[Stored data]

┌──

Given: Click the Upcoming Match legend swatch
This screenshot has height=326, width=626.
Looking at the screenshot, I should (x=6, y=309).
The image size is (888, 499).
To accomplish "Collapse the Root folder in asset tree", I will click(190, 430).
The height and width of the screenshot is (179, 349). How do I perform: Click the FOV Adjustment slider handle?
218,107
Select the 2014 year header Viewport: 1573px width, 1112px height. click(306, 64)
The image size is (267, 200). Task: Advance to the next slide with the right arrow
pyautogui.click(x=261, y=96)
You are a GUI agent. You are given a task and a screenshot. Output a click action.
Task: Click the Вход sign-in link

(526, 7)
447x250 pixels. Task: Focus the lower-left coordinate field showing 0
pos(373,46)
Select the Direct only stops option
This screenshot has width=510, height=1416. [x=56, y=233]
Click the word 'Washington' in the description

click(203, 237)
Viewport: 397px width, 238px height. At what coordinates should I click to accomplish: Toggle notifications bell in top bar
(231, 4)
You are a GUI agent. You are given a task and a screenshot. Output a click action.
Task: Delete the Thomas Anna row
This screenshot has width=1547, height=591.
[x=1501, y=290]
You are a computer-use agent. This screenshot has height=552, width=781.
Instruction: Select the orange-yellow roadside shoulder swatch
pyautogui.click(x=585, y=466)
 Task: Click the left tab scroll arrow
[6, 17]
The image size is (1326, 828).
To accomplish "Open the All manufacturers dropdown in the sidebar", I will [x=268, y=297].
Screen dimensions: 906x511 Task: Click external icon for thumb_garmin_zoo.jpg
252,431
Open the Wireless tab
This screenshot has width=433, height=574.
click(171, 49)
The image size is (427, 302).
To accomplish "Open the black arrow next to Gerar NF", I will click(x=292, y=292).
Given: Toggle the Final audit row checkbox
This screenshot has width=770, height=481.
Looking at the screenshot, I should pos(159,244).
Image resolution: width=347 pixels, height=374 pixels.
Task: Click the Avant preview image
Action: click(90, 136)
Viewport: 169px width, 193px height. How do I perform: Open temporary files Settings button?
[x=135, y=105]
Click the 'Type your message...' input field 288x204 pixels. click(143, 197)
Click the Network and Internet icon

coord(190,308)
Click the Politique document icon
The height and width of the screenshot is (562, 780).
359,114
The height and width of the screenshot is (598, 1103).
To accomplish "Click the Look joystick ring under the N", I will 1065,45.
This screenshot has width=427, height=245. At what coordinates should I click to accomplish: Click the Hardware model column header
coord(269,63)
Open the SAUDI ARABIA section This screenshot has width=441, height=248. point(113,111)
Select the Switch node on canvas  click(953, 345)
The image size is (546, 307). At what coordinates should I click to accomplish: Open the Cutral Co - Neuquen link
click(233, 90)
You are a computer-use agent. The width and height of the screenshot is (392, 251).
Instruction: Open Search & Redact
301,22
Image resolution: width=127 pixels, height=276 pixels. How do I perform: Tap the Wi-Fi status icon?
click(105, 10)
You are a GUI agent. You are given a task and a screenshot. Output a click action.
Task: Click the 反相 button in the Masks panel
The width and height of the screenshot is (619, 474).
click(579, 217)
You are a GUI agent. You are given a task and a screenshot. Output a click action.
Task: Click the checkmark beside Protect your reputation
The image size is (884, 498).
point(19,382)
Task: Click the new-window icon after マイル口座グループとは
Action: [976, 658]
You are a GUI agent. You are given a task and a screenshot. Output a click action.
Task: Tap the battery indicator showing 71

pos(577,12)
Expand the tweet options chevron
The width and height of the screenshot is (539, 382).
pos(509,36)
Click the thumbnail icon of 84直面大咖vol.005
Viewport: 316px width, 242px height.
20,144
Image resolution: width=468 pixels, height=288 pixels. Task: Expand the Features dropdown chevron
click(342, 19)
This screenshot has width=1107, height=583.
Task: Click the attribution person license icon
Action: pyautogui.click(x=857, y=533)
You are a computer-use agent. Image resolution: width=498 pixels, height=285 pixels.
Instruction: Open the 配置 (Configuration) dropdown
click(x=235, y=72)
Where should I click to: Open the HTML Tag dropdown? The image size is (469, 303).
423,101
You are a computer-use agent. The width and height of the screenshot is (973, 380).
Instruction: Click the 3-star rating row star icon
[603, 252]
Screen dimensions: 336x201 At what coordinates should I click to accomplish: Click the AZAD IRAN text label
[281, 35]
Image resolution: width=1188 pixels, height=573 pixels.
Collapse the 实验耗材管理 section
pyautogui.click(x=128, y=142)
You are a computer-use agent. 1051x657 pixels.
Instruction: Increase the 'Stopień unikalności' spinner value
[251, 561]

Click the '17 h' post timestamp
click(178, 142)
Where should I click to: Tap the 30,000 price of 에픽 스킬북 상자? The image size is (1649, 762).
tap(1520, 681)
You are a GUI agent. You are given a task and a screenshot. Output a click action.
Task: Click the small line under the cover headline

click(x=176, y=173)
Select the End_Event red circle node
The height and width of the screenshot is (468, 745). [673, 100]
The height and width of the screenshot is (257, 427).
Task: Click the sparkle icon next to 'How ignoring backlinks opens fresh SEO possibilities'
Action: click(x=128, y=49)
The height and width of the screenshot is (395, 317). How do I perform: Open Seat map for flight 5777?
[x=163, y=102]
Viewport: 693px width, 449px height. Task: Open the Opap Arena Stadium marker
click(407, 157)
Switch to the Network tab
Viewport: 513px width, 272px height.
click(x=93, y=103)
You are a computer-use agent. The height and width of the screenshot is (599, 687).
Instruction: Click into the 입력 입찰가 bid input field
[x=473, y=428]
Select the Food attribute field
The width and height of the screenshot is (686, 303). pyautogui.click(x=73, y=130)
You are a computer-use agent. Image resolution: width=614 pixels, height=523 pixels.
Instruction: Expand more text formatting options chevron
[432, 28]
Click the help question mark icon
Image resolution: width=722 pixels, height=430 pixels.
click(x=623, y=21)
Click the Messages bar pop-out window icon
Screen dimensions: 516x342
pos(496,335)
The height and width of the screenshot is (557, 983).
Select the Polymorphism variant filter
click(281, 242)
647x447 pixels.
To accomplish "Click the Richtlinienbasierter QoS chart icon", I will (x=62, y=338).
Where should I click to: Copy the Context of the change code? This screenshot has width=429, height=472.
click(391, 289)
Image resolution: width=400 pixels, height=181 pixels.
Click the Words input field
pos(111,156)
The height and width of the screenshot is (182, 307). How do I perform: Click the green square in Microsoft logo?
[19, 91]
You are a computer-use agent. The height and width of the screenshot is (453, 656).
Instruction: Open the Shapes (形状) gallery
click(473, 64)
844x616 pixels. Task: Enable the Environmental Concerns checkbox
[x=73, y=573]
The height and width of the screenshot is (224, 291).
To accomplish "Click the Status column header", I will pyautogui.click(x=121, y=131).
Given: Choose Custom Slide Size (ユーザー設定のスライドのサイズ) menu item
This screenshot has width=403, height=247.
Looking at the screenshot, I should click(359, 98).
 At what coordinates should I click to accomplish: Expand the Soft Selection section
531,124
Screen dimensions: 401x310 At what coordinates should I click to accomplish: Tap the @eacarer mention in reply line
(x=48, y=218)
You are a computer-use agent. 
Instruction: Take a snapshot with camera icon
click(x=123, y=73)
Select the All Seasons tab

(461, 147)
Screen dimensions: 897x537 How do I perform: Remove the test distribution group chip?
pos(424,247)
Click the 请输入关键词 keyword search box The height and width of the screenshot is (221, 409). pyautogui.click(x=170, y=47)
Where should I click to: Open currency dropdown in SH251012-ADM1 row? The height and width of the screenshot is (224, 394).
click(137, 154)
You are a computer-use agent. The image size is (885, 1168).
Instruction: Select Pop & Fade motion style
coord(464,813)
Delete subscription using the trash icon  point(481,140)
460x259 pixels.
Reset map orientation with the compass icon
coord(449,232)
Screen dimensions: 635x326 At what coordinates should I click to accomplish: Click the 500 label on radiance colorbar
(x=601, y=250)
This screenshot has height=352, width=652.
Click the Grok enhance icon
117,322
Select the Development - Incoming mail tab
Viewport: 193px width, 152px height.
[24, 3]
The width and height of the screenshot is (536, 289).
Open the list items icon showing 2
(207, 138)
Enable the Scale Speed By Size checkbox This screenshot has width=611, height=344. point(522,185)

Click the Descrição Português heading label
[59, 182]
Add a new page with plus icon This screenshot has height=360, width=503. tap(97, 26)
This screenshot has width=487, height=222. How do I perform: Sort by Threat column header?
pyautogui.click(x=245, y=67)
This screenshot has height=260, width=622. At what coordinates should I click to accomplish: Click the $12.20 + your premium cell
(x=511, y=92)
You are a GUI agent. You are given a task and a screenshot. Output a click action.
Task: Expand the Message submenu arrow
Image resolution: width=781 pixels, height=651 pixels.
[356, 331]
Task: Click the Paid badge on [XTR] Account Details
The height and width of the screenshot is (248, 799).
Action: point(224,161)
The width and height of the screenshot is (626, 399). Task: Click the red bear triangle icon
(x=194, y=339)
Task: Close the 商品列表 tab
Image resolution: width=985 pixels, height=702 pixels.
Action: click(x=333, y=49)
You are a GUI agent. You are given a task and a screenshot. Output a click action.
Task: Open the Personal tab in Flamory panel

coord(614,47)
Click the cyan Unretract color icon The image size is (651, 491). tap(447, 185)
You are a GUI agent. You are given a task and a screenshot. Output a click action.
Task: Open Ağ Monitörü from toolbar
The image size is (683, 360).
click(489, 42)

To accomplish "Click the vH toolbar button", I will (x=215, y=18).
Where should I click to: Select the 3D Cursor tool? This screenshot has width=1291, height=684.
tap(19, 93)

└──

— What to produce —
Repeat exactly the lines above, starting with the line that contains "Task: Open the Personal tab in Flamory panel" and ending with the last line, both included, and nothing else.

— Solution for this exercise —
Task: Open the Personal tab in Flamory panel

coord(614,47)
Click the cyan Unretract color icon The image size is (651, 491). tap(447, 185)
You are a GUI agent. You are given a task and a screenshot. Output a click action.
Task: Open Ağ Monitörü from toolbar
The image size is (683, 360).
click(489, 42)

To accomplish "Click the vH toolbar button", I will (x=215, y=18).
Where should I click to: Select the 3D Cursor tool? This screenshot has width=1291, height=684.
tap(19, 93)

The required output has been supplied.